Your task is to copy exactly the lines from the line containing "Where should I" through the end of the listing below, with pictures left out.

▼

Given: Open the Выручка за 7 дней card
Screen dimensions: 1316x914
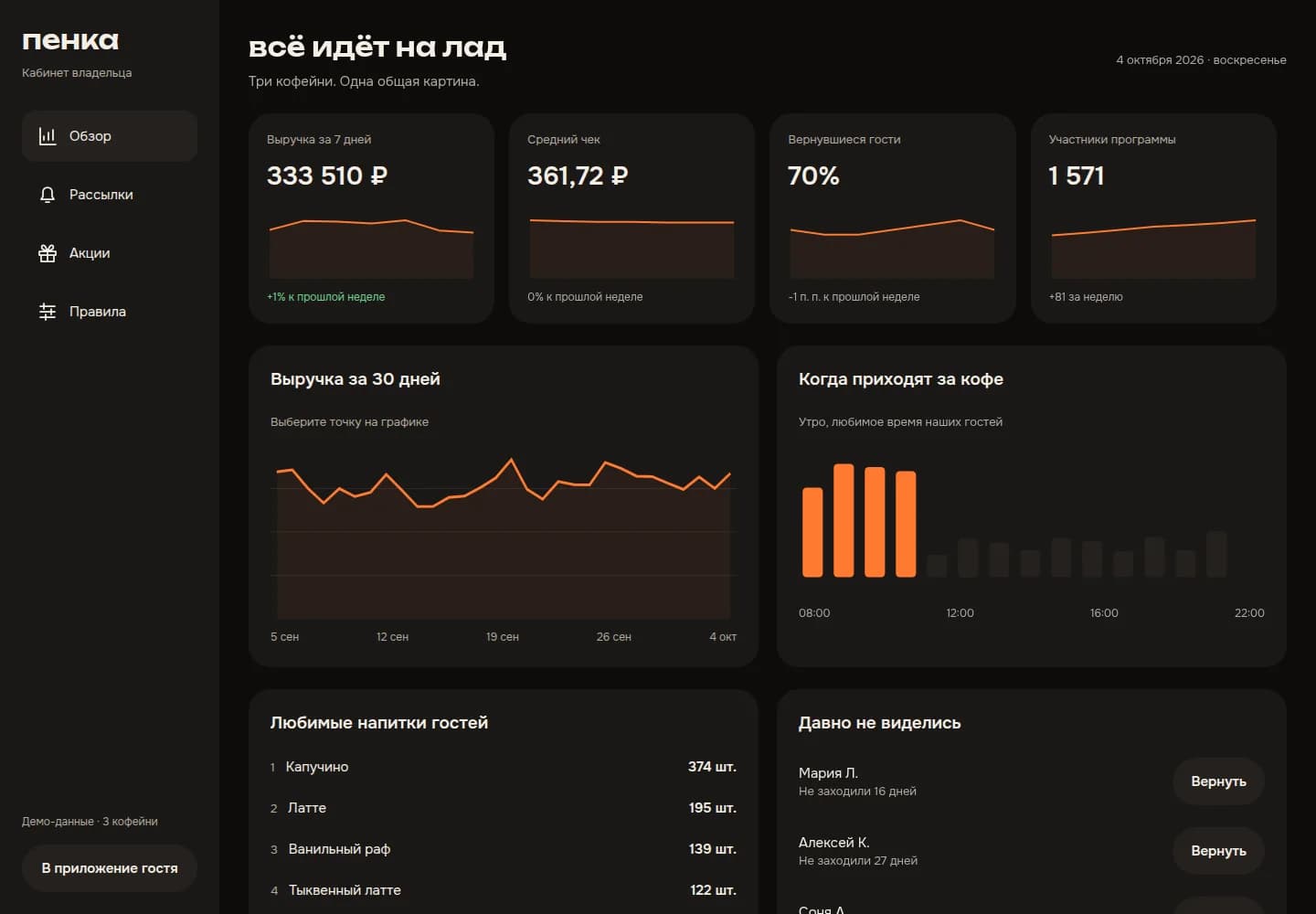Looking at the screenshot, I should [371, 218].
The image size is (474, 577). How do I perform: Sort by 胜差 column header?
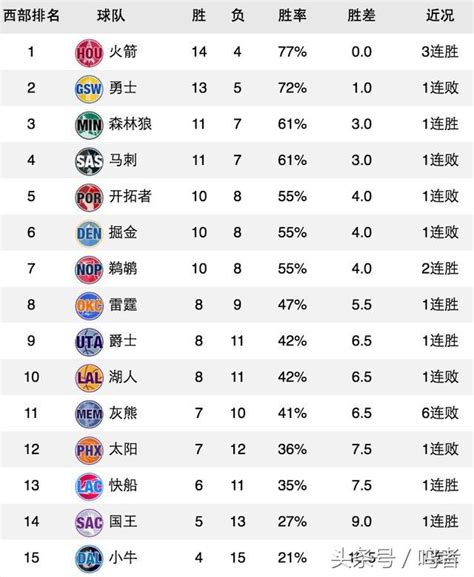point(361,15)

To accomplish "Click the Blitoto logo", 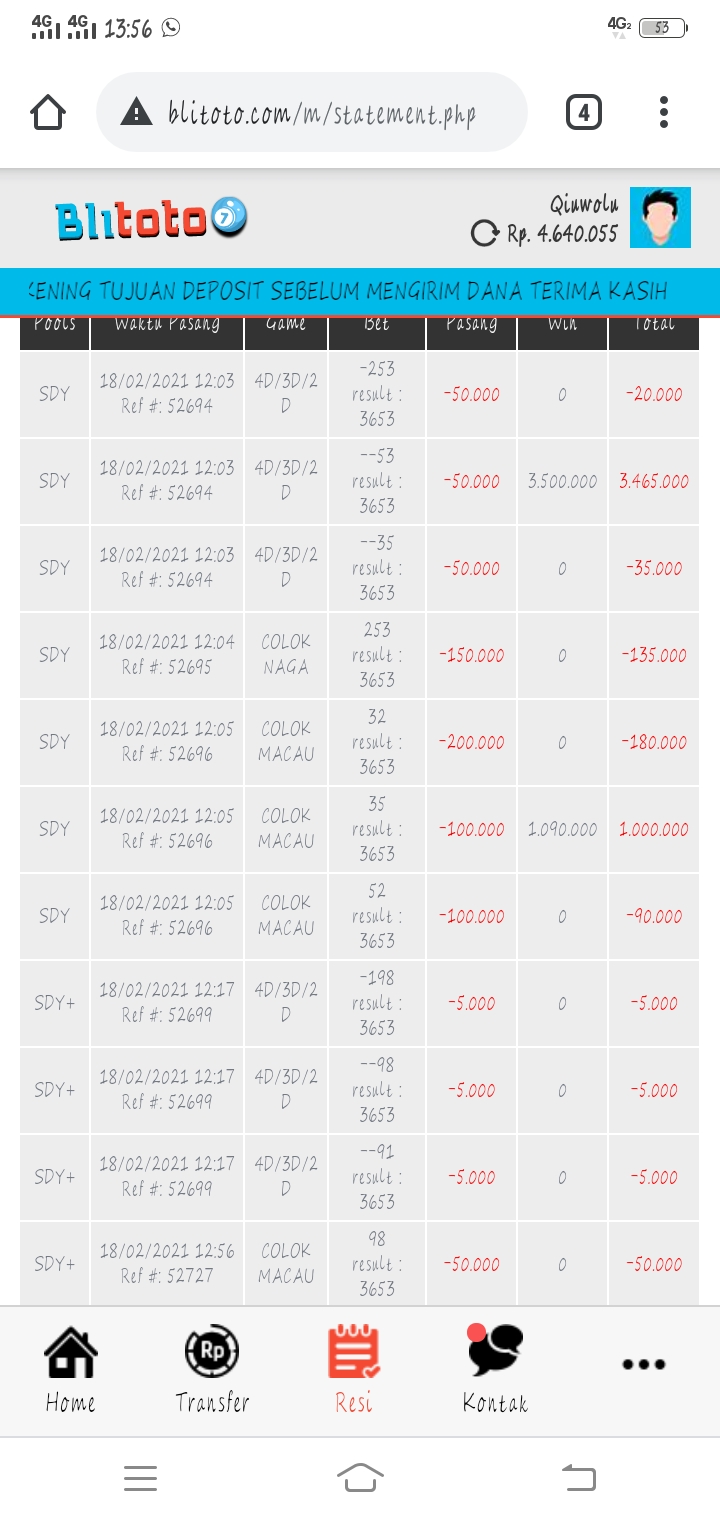I will tap(151, 219).
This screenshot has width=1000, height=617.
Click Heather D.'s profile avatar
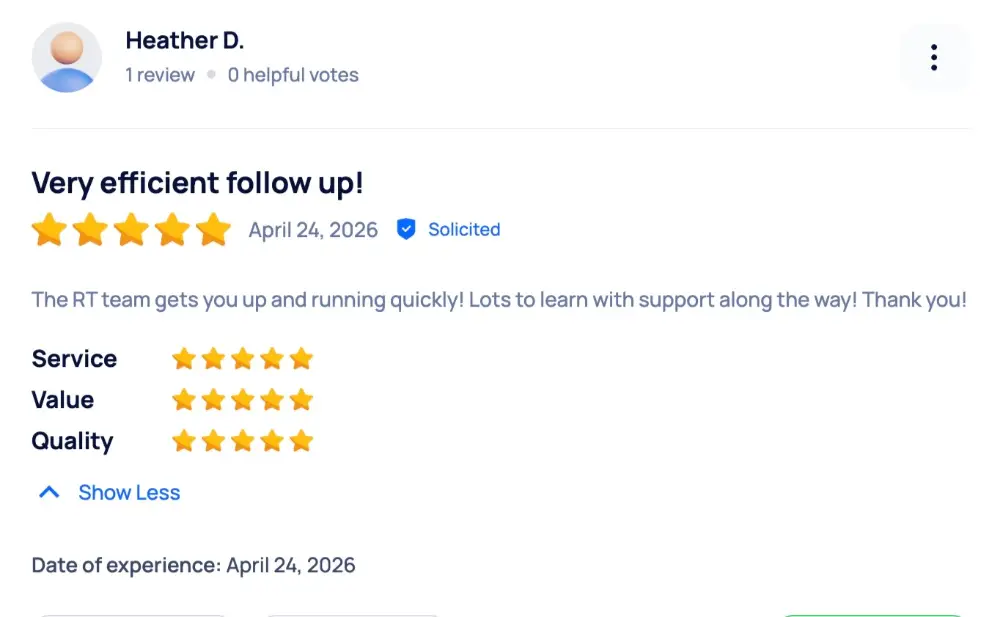pyautogui.click(x=67, y=57)
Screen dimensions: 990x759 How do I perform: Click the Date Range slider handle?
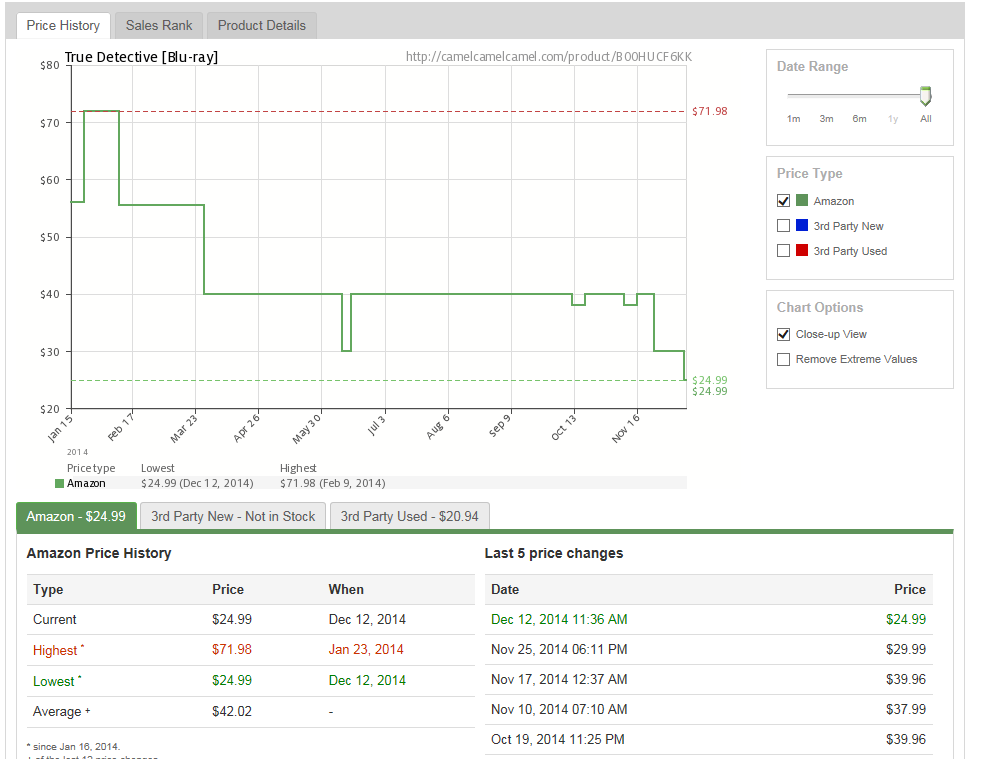[x=925, y=96]
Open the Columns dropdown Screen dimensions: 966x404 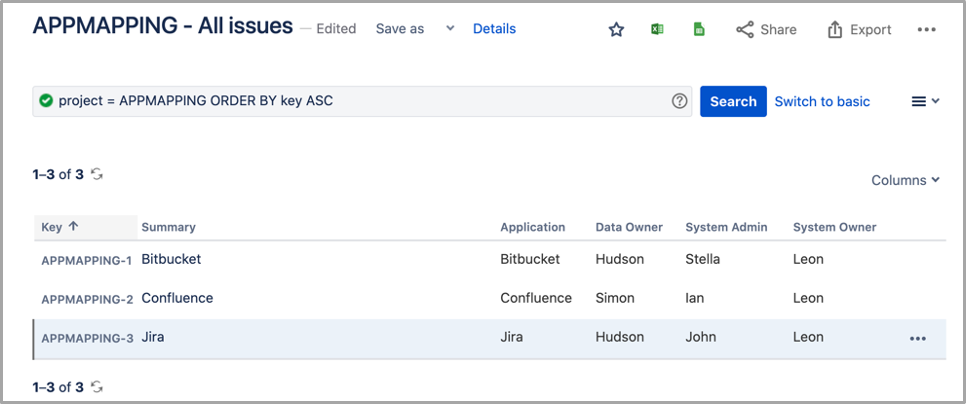coord(905,180)
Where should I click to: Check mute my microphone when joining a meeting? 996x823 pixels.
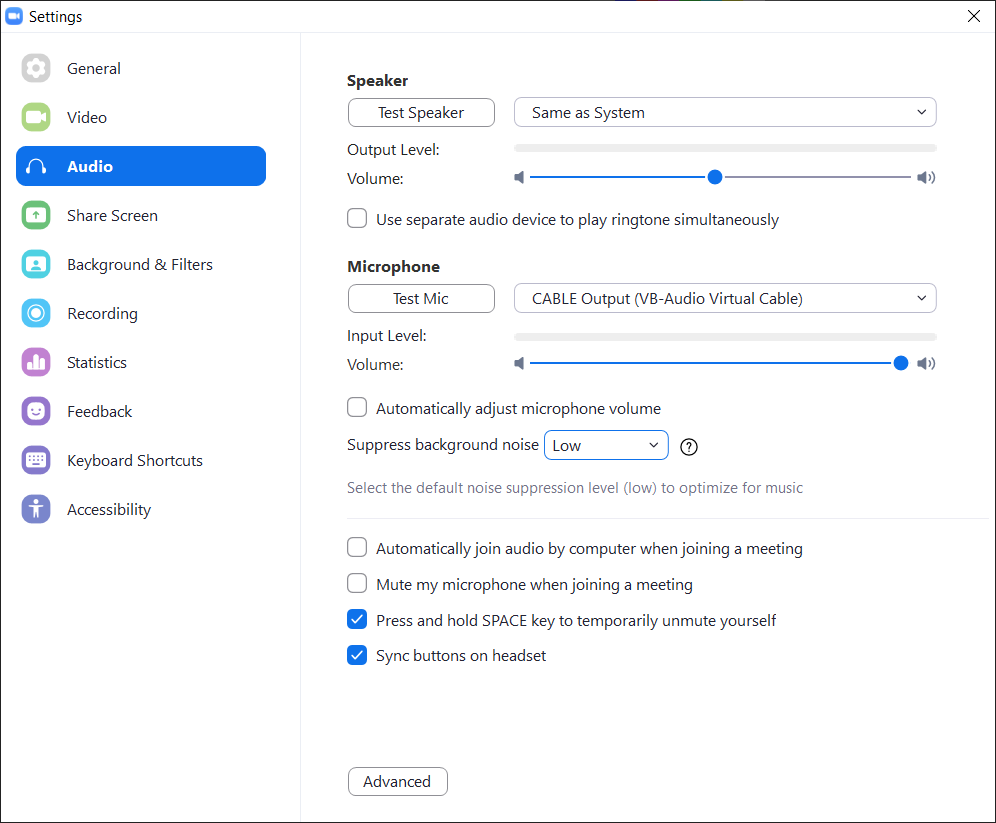point(357,583)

▲

▶ _Reply to the task_:
Where should I click to: Check mute my microphone when joining a meeting? 996x823 pixels.
point(357,583)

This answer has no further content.